Going from the top of the listing below to the line that holds "Given: Open the rotate shape degrees dropdown", reproduce each line exactly; no pictures.

* Given records
※
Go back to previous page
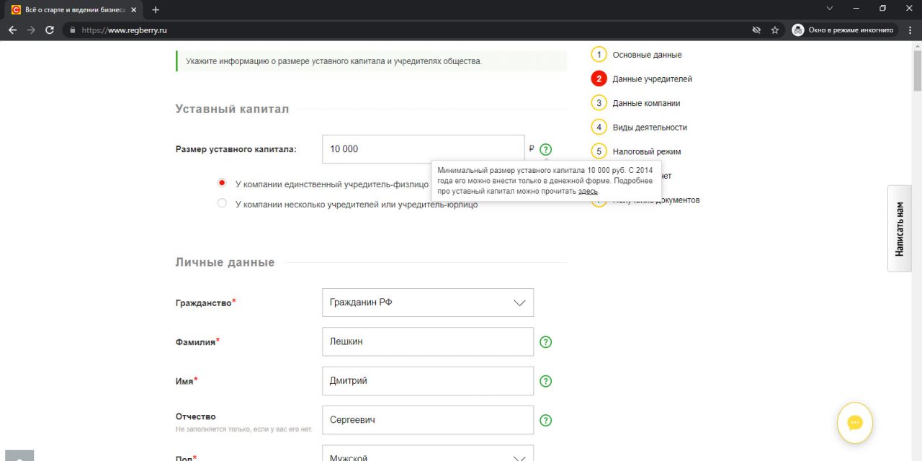The height and width of the screenshot is (461, 922). click(x=12, y=30)
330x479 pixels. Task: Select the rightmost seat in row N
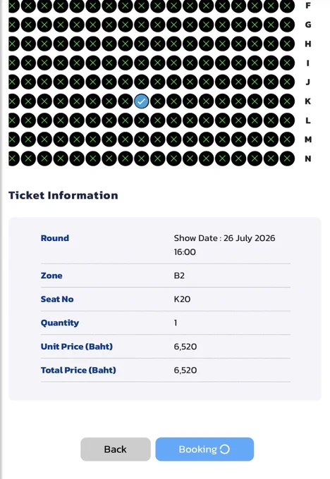[287, 158]
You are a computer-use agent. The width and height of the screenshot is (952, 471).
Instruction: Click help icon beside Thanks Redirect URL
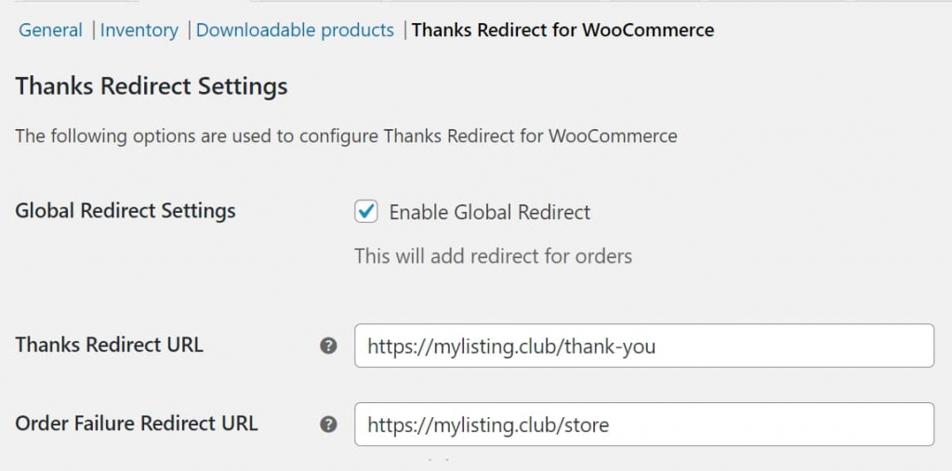pyautogui.click(x=328, y=346)
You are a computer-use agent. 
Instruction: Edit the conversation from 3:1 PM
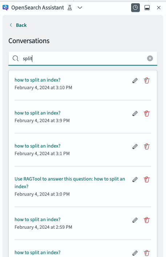pyautogui.click(x=135, y=146)
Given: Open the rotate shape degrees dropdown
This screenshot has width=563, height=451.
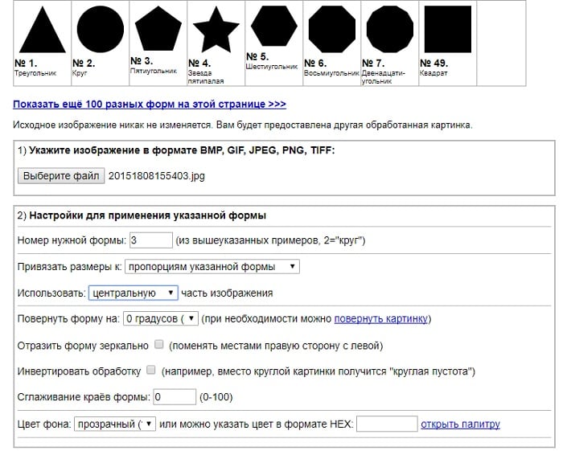Looking at the screenshot, I should click(160, 318).
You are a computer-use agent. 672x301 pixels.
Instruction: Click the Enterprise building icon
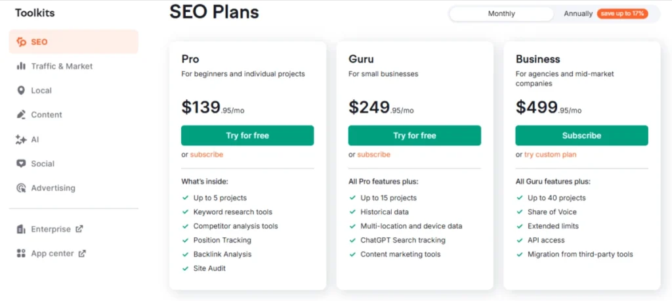tap(21, 229)
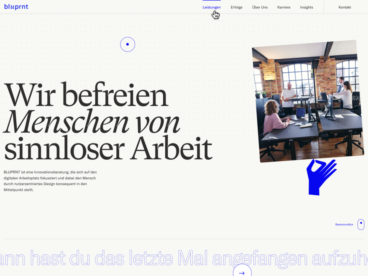Click the blue circle dot cursor
The image size is (368, 276).
[x=128, y=44]
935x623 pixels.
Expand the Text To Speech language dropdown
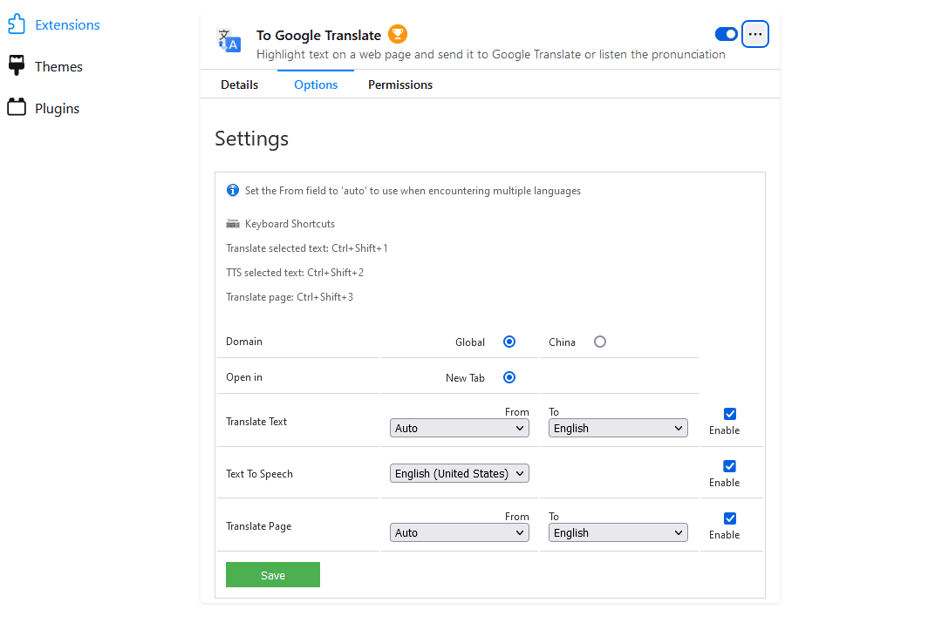460,473
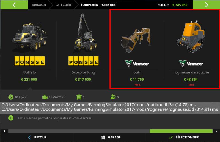
Task: Select the Ponsse Buffalo forwarder thumbnail
Action: 30,37
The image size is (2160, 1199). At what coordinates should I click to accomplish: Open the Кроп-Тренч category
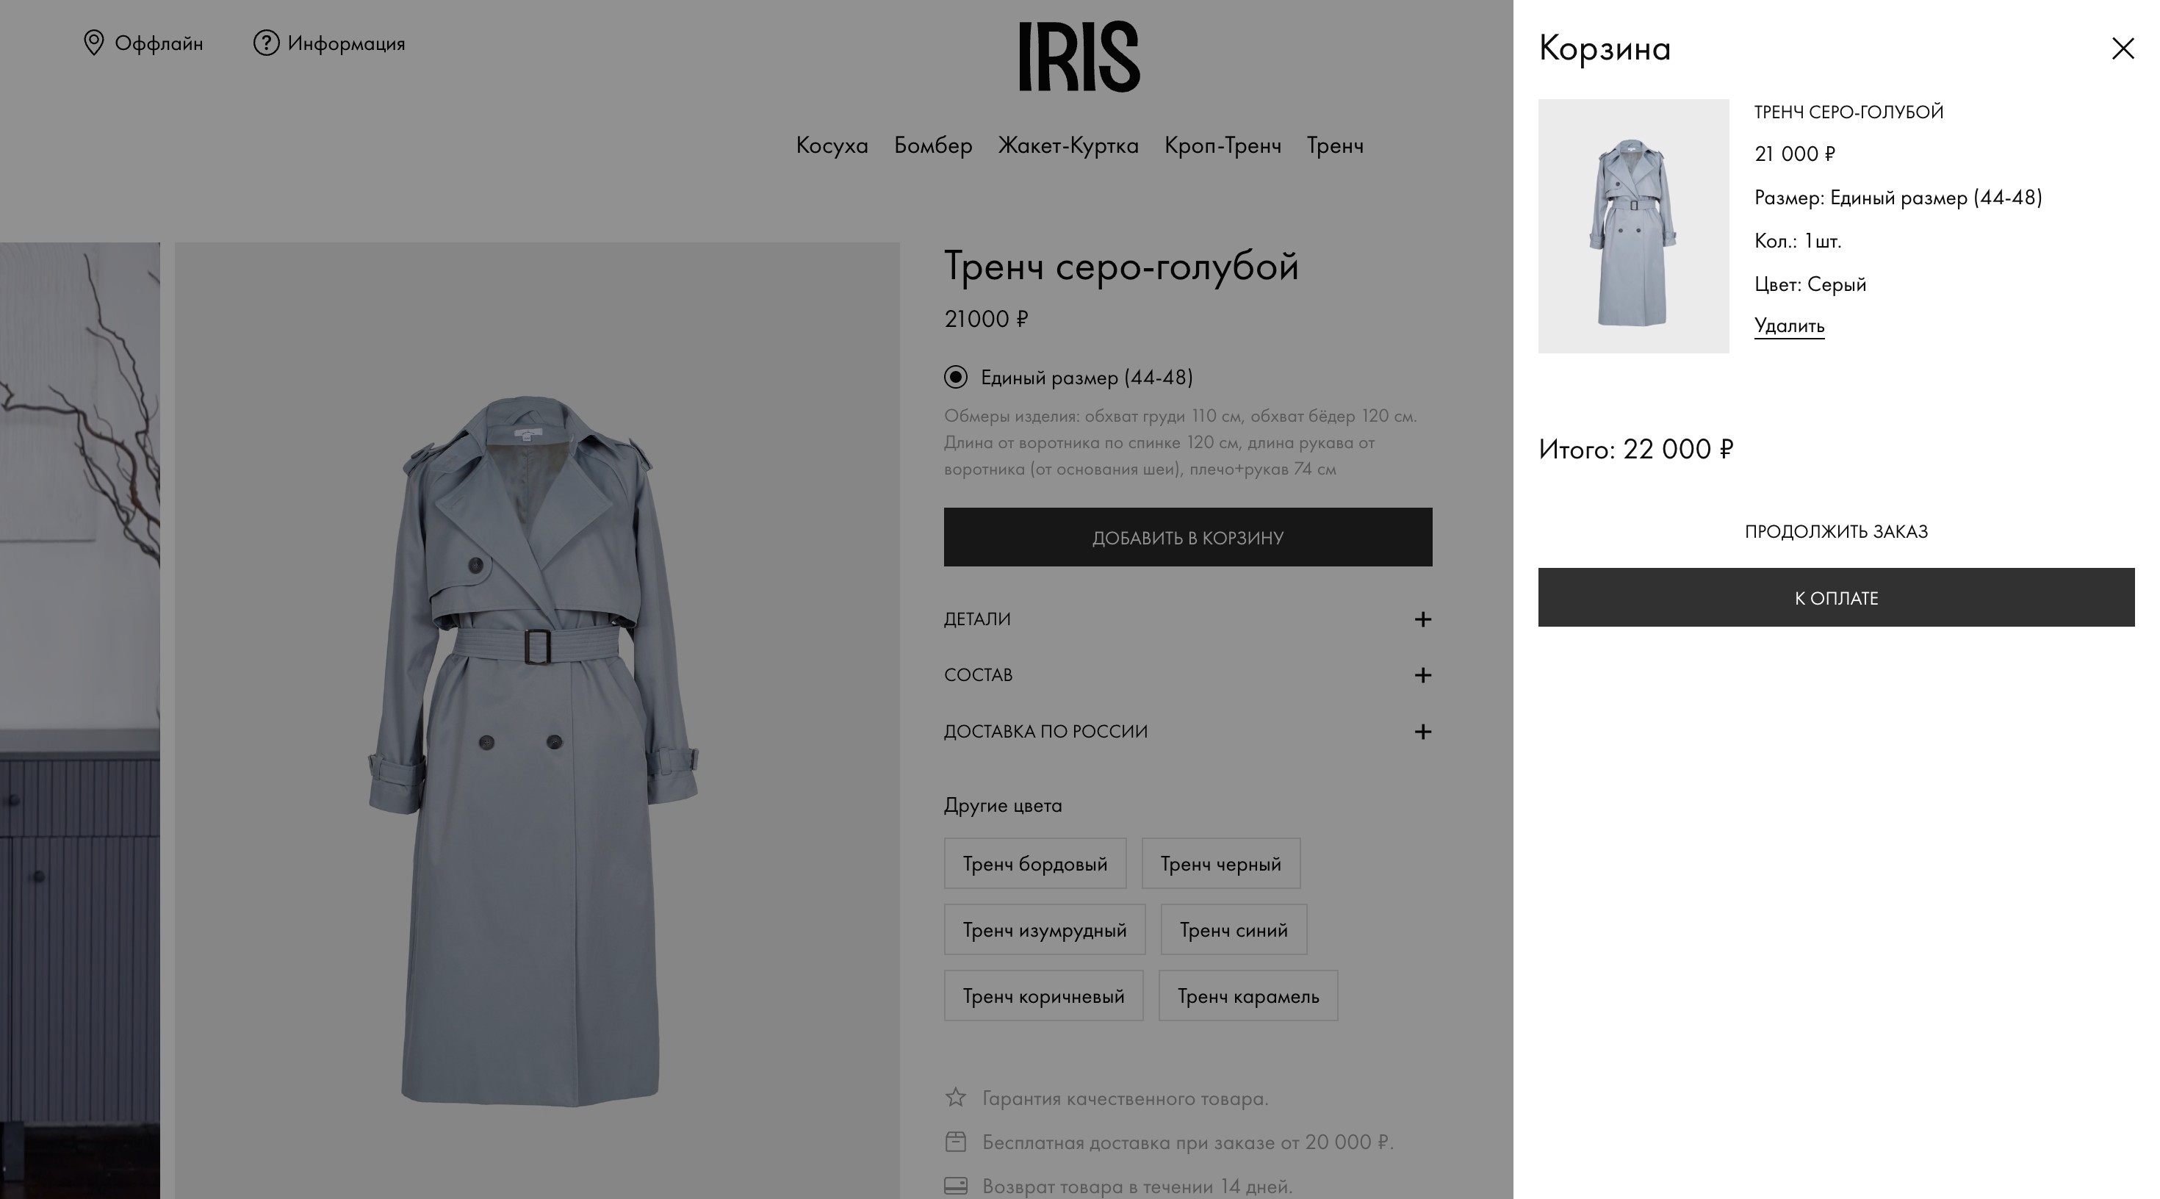point(1223,146)
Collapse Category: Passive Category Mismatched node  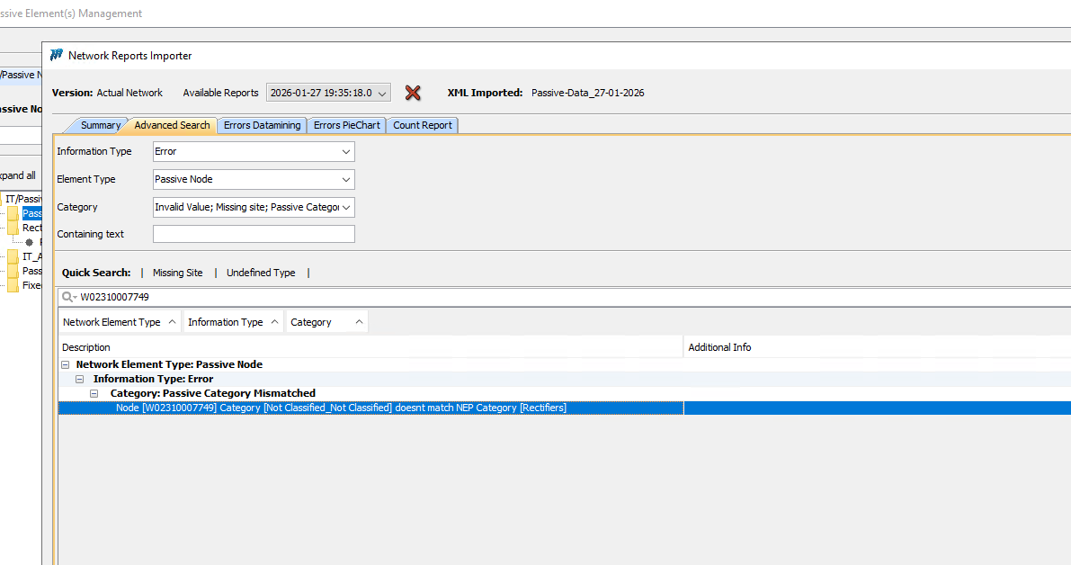click(94, 394)
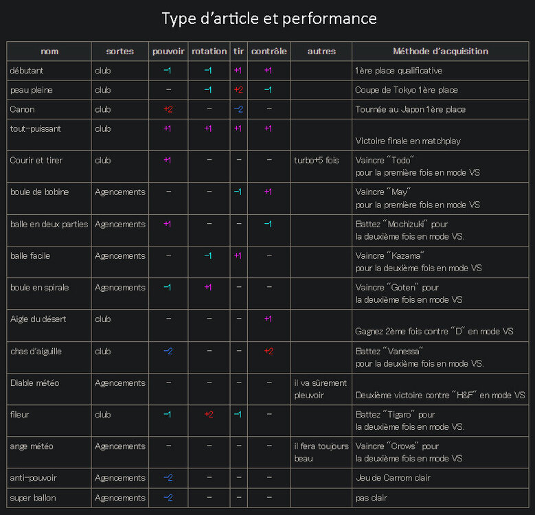This screenshot has height=515, width=535.
Task: Click the "chas d'aiguille" item name
Action: pyautogui.click(x=36, y=352)
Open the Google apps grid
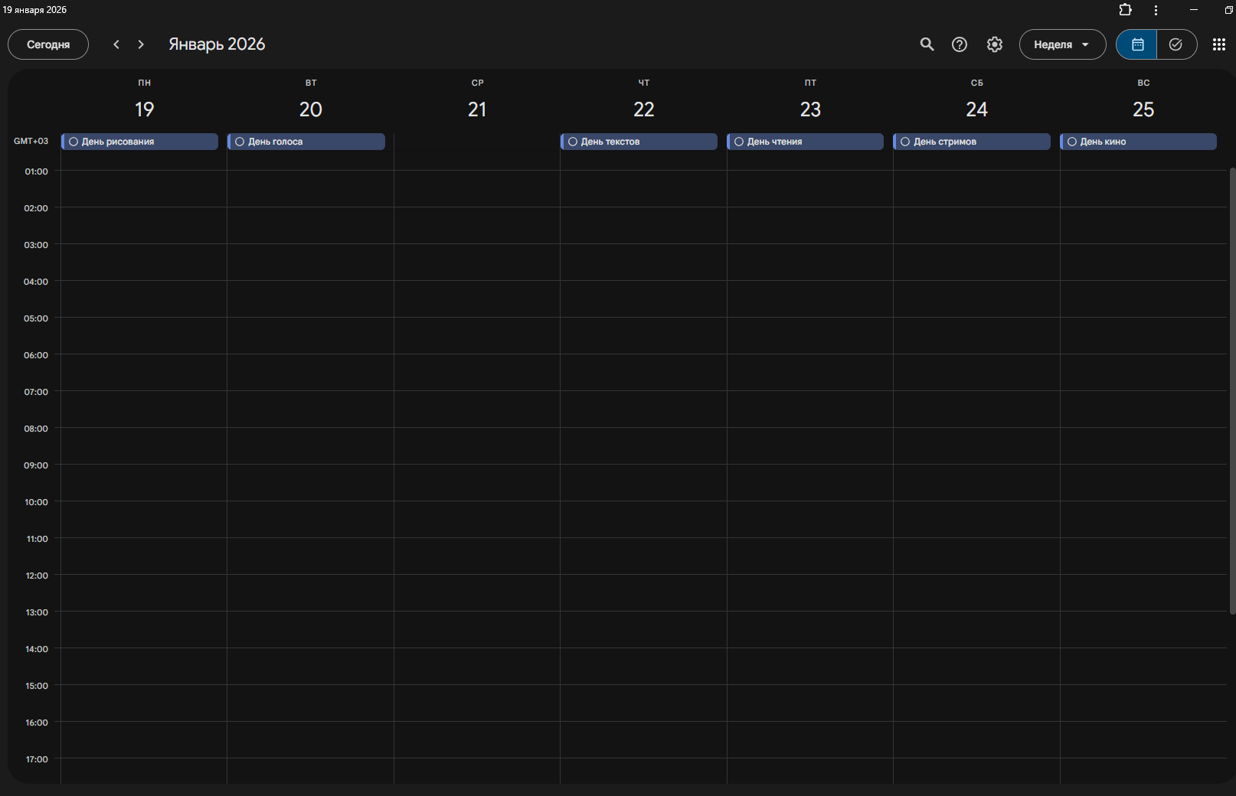The height and width of the screenshot is (796, 1236). coord(1218,44)
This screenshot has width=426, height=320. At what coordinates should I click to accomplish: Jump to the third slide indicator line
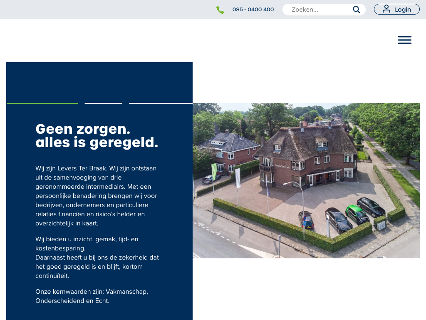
※
* Response area
Go back to previous page
The height and width of the screenshot is (461, 922). click(x=12, y=30)
330x479 pixels. Task: Select the rightmost seat in row N
[287, 158]
You are a computer-use agent. The width and height of the screenshot is (952, 471).
Instruction: Click help icon beside Thanks Redirect URL
pyautogui.click(x=328, y=346)
You are a computer-use agent. 
Instruction: Edit the conversation from 3:1 PM
pyautogui.click(x=135, y=146)
Given: Open the rotate shape degrees dropdown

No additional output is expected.